After several rounds of additional review and a three-month delay in the effective date, the final regulations originally issued by the U.S. Department of Labor (the "DOL") in December 2016, which established new requirements for processing disability claims under employee benefit plans (the "Disability Claims Regulations," which are available here), will finally take effect on April 1, 2018. These new regulations add requirements similar to those that apply to claims involving group health plans under the Affordable Care Act rules. Plan sponsors and plan administrators handling disability benefit claims should carefully review the new procedural requirements to ensure compliance in connection with the issuance of adverse disability benefit determinations.

Disability Benefit Plans Covered

The Disability Claims Regulations apply to benefit plans in which (a) the availability of a benefit is based on a showing that the participant has a disability and (b) the determination of the participant's disability is made by the plan administrator (or its delegate or agent). Common examples of such disability benefit plans may include (i) health and welfare plans, such as short term disability and long term disability plans, (ii) qualified retirement plans and 403(b) plans where disability affects the vesting, timing, or calculation of a participant's benefits, and (iii) certain non-qualified deferred compensation plans that provide for benefits or vesting in the event of a disability. However, according to guidance provided by the DOL, "if a plan provides a benefit the availability of which is conditioned on a finding of disability, and that finding is made by a party other than the plan for purposes other than making a benefit determination under the plan, then the special rules for disability claims need not be applied to a claim for such benefits."1

New Requirements in Claims Procedures

Below is a brief summary of certain key changes in the Disability Claims Regulations. All employee benefit plans providing disability benefits for which the Disability Claims Regulations apply should administer disability claims in accordance with these new requirements beginning April 1, 2018.

Avoiding Conflicts of Interest. Plans providing disability benefits must ensure that the claims are adjudicated in a manner designed to ensure independence and impartiality of the persons involved in making the decision. In addition, the hiring, compensation, termination, promotion and similar employment decisions with respect to evaluating professionals (such as claims adjudicators or medical or vocational experts) must not be based on the likelihood that the individual will support the denial of disability benefits.

Additional Disclosure Requirements. In connection with any adverse determination of a disability claim (whether an initial denial or a denial on appeal), a plan must provide a more detailed discussion of the decision, including (i) explaining the basis for disagreeing with any disability determination by the social security administration or a treating physician or vocational professional, (ii) if the adverse determination is based on a medical necessity or experimental treatment or similar exclusion, either an explanation of the scientific or clinical judgment for the determination or a statement that such an explanation will be provided upon request, (iii) the specific internal rules, guidelines, protocols, standards, or other similar criteria that the plan relied on in denying the claim (or a statement that those do not exist), and (iv) a statement that the claimant is entitled to receive, upon request, documents relevant to the claim. In addition, in the case of a benefit denial on appeal, the plan must provide a description of any contractual limitations period imposed by the plan (and the resulting deadline) that applies to the participant's right to bring a civil action.

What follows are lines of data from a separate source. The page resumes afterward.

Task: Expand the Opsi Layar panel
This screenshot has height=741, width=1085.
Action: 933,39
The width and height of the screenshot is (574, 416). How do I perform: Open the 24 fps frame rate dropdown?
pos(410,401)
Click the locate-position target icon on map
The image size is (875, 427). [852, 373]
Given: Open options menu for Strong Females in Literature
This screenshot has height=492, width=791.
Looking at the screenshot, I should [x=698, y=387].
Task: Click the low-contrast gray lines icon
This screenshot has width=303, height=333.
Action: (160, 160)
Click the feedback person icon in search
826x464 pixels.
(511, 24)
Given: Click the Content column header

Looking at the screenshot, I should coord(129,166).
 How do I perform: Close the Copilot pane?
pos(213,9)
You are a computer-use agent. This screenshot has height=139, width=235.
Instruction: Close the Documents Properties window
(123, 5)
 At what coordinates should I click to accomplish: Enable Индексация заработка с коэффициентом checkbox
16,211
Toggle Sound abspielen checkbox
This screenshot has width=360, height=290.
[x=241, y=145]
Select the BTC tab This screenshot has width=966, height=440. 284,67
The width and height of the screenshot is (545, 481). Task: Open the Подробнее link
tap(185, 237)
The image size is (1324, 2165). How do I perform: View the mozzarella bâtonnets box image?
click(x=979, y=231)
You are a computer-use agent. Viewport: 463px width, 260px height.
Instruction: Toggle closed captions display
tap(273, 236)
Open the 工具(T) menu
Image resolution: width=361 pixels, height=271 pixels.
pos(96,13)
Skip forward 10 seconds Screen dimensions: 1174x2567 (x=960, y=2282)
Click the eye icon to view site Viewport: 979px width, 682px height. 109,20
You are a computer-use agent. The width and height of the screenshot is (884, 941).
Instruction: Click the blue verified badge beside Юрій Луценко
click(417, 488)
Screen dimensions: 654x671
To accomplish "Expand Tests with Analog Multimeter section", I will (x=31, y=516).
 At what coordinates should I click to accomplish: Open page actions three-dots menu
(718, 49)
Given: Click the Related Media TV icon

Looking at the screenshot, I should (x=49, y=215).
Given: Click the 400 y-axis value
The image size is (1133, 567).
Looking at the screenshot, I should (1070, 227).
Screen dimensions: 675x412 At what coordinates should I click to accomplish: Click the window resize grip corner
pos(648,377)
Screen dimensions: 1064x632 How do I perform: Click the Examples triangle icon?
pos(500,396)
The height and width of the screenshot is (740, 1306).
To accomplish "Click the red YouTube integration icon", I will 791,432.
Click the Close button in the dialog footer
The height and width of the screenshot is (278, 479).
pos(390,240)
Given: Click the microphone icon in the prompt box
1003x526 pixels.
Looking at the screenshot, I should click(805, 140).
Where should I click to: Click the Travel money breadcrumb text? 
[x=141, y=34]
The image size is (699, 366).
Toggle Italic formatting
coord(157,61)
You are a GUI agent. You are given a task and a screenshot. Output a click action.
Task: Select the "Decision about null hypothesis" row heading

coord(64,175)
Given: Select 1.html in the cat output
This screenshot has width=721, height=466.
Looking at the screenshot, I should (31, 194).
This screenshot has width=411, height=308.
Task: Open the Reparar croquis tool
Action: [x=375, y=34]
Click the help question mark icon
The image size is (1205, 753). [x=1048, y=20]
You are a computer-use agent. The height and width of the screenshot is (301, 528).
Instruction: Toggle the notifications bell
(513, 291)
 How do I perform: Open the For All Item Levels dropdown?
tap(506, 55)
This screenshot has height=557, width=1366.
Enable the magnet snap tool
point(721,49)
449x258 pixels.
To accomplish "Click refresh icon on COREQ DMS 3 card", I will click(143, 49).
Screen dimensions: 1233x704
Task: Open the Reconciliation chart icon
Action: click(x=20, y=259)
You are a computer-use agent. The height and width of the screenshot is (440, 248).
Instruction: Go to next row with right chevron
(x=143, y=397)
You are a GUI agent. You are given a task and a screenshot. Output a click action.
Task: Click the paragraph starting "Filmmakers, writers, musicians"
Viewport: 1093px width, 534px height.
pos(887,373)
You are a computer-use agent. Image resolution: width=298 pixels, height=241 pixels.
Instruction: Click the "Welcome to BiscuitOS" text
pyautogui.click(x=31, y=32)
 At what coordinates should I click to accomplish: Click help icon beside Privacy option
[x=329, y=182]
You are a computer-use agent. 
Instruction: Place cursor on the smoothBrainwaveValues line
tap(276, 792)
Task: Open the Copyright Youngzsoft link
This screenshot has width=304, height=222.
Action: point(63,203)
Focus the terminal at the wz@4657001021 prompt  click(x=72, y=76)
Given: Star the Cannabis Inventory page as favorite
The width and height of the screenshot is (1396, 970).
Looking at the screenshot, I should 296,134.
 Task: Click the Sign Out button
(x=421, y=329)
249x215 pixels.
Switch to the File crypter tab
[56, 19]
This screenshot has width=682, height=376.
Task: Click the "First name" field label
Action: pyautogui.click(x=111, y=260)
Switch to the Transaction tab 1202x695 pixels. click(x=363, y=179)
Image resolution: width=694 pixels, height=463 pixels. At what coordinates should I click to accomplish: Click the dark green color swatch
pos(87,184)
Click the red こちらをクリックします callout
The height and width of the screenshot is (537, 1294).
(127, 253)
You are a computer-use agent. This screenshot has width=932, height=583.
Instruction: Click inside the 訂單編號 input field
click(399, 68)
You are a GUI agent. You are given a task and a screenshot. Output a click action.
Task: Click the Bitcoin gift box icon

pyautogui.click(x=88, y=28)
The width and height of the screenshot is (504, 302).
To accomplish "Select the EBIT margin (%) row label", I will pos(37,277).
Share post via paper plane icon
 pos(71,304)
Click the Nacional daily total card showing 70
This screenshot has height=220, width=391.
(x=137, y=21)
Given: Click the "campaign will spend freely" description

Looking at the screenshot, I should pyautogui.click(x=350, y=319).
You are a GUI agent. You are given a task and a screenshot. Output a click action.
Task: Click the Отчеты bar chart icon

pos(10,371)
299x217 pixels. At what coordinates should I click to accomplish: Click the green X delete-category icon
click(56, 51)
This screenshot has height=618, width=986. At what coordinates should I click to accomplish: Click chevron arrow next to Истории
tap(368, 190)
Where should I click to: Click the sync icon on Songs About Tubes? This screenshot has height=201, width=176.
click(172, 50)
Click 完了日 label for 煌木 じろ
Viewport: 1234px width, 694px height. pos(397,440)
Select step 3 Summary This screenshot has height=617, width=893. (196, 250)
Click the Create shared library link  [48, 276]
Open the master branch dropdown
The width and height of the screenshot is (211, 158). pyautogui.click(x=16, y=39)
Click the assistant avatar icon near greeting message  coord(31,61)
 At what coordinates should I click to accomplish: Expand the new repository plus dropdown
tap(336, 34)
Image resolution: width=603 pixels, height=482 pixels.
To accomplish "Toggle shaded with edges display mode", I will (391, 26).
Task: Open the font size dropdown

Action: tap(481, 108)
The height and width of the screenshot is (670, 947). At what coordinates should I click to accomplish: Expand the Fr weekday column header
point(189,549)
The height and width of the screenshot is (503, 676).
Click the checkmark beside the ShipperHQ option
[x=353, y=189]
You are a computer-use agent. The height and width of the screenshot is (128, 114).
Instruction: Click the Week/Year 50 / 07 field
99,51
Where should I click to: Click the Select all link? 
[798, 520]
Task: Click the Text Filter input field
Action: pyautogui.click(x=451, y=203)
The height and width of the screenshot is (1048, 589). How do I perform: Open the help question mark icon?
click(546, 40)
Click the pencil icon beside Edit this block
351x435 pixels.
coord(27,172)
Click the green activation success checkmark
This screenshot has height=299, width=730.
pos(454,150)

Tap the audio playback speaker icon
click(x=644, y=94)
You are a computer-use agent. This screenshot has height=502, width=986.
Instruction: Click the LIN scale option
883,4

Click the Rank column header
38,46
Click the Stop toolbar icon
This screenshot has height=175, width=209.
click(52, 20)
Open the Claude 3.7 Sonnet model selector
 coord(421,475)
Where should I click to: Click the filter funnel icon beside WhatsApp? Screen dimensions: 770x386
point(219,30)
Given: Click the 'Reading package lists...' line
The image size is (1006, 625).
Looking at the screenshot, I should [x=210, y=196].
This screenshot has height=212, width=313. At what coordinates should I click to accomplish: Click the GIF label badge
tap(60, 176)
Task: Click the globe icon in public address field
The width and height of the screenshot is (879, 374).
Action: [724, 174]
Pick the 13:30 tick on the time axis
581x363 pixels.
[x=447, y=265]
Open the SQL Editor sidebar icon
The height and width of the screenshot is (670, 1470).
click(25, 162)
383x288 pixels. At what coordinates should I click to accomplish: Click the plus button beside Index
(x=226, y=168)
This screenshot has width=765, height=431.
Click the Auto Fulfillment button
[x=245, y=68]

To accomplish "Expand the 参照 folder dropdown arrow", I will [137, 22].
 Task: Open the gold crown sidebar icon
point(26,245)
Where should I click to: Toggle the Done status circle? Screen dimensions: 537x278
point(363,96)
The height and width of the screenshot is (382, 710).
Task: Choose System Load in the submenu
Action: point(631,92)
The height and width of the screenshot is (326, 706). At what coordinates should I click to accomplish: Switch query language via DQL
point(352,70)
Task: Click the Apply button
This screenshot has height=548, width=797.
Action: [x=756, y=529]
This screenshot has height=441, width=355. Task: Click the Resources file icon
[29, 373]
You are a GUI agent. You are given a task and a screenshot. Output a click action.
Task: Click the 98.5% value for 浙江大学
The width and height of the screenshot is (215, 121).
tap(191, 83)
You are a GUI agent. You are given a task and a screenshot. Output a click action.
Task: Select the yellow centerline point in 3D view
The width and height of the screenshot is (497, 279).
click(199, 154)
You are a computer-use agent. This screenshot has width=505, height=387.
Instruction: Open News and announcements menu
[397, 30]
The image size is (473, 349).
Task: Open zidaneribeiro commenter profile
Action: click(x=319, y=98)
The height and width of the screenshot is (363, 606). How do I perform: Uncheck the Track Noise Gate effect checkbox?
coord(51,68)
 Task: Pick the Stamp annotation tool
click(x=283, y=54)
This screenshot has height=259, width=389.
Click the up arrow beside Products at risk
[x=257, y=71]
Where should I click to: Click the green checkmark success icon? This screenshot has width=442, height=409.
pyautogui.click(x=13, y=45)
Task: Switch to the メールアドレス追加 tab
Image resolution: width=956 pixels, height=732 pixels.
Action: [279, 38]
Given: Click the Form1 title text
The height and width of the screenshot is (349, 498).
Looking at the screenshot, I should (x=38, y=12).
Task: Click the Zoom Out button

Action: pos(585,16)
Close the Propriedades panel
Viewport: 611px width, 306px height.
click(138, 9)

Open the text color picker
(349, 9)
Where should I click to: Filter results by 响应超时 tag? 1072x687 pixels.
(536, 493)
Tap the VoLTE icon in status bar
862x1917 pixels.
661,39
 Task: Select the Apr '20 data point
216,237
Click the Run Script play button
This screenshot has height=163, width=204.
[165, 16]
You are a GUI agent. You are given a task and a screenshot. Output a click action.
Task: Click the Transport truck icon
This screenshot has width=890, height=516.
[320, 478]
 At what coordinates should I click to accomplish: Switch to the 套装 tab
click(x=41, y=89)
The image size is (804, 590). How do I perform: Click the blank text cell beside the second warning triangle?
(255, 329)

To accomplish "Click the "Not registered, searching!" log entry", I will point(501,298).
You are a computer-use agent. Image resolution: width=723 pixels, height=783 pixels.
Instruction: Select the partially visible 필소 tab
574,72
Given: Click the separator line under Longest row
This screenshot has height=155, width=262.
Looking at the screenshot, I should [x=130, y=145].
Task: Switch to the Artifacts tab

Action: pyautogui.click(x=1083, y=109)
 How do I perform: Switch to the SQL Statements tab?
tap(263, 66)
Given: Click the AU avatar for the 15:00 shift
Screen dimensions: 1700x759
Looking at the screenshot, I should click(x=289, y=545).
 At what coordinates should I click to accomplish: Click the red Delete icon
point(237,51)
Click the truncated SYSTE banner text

Right to Review and Respond to New Information. A plan must give the participant the right to review and respond to any new or additional evidence or rationale considered, relied upon, or generated by the plan during the pendency of an appeal. This information must be automatically provided to a participant, free of charge, as soon as possible and sufficiently in advance of the date that the plan's decision on appeal is due, in order to give the participant a reasonable opportunity to respond to such new or additional evidence or rationale. The preamble to the regulations indicates that this requirement can apply in a successive manner. If a claimant's response to the evidence provided by a plan causes the plan to generate further reports containing new or additional evidence, then the plan must again provide those materials to the participant as soon as possible and consider any further response from the participant.

Deemed Exhaustion of Claims Appeal. If a plan fails to strictly adhere to the rules for processing disability claims, a claimant will be deemed to have exhausted the plan's administrative procedures and shall be entitled to file a lawsuit, unless the de minimis exception applies (i.e., the failure was de minimis, non-prejudicial, due to matters beyond the plan's control, in the context of on-going good-faith exchange of information, and not reflective of a pattern or practice of non-compliance).

Cultural and Linguistic Appropriateness. If the participant's address is in a county where ten percent or more of the population of that county are literate only in the same non-English language, adverse benefit determinations provided by a plan must include a prominent one-sentence statement about the availability of language services, and upon request, the notice must be provided in the other language. In addition, plans are required to provide oral customer assistance in the non-English language applicable to that county.

Next Steps for Plan Sponsors

Plan sponsors and administrators should review the requirements of the Disability Claims Regulations to determine the potential impact on their disability benefit claims administration and whether any amendments or modifications are necessary to the plan documents, summary plan descriptions, and written administrative procedures, as applicable. Disability claims administration by plans will need to comply with these new regulations effective April 1, 2018.